* **The problem**:
From the vitamin text, copy word for word the part that begins with "Vitamin B9 is" and ends with "fortified grain products.".
[[ Document segment, beginning ]]
Vitamin B9 is also known as Vitamin M, as well as Folacin. This is considered an essential vitamin because it produces and maintains news cells. It is also pivotal in the synthesis of DNA, with some evidence pointing to Vitamin B9 being beneficial in preventing a stroke and maintaining strong vascular health.  It is recommended that we intake 400 ug a day of Vitamin B9.

This essential vitamin can be found in a variety of leafy vegetables including cabbage and kale, beans such as Lima beans and pinto beans, peas, and fortified grain products.

  • Vitamin B12 – Cyanocabalamin

This Vitamin is one of the most essential vitamins that our body needs. One of the reasons why it is so dire for our body to get Vitamin B12 is the fact that our bodies do not create this vitamin naturally. Vitamin B12 has a very significant role when it comes to the functioning of our brain, as well as the central nervous system. Vitamin B12 is also necessary for the metabolism of every single cell within our bodies. This particular vitamin is required for the synthesis of fatty acids, DNA, and for the production of energy. Common symptoms of a Vitamin B12 deficiency include forgetfulness, fogginess of the brain, rapid mood swings, and of course, depression.
[[ Document segment, end ]]
[[ Entries supplied, beginning ]]
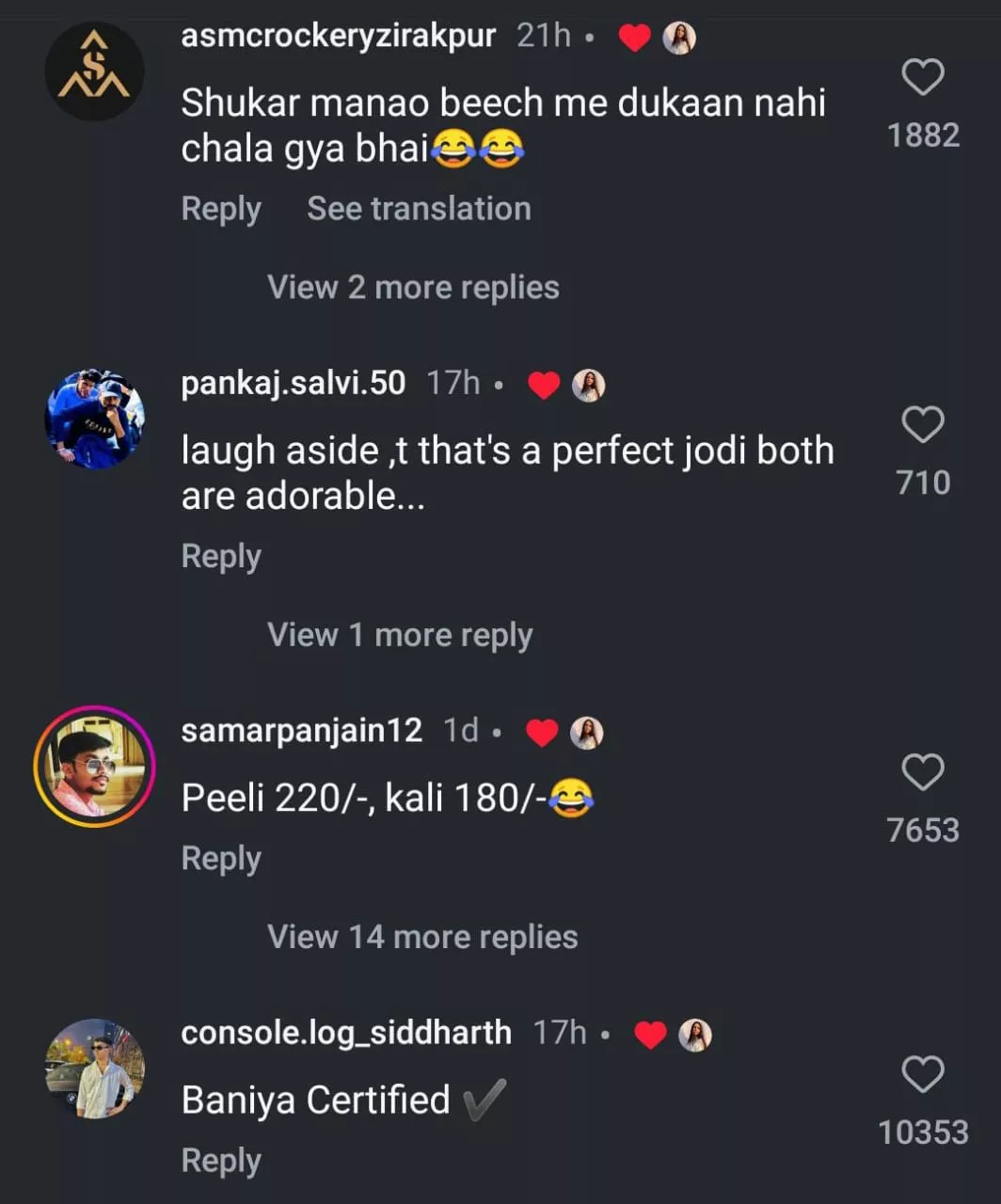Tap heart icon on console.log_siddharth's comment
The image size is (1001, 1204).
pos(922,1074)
[[ Entries supplied, end ]]
[[ Entries supplied, beginning ]]
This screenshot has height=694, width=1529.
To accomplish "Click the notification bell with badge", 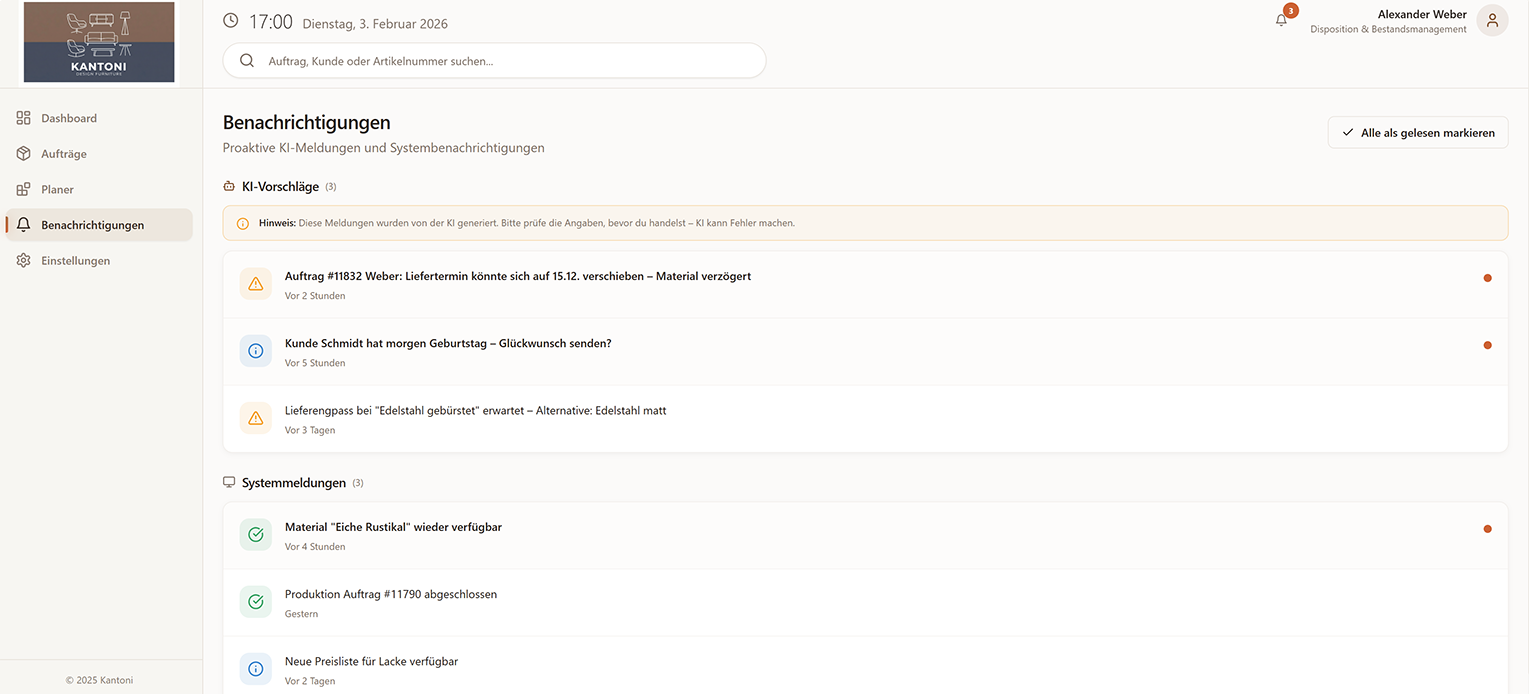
[[ Entries supplied, end ]]
* **Worked solution**:
Vitamin B9 is also known as Vitamin M, as well as Folacin. This is considered an essential vitamin because it produces and maintains news cells. It is also pivotal in the synthesis of DNA, with some evidence pointing to Vitamin B9 being beneficial in preventing a stroke and maintaining strong vascular health.  It is recommended that we intake 400 ug a day of Vitamin B9.

This essential vitamin can be found in a variety of leafy vegetables including cabbage and kale, beans such as Lima beans and pinto beans, peas, and fortified grain products.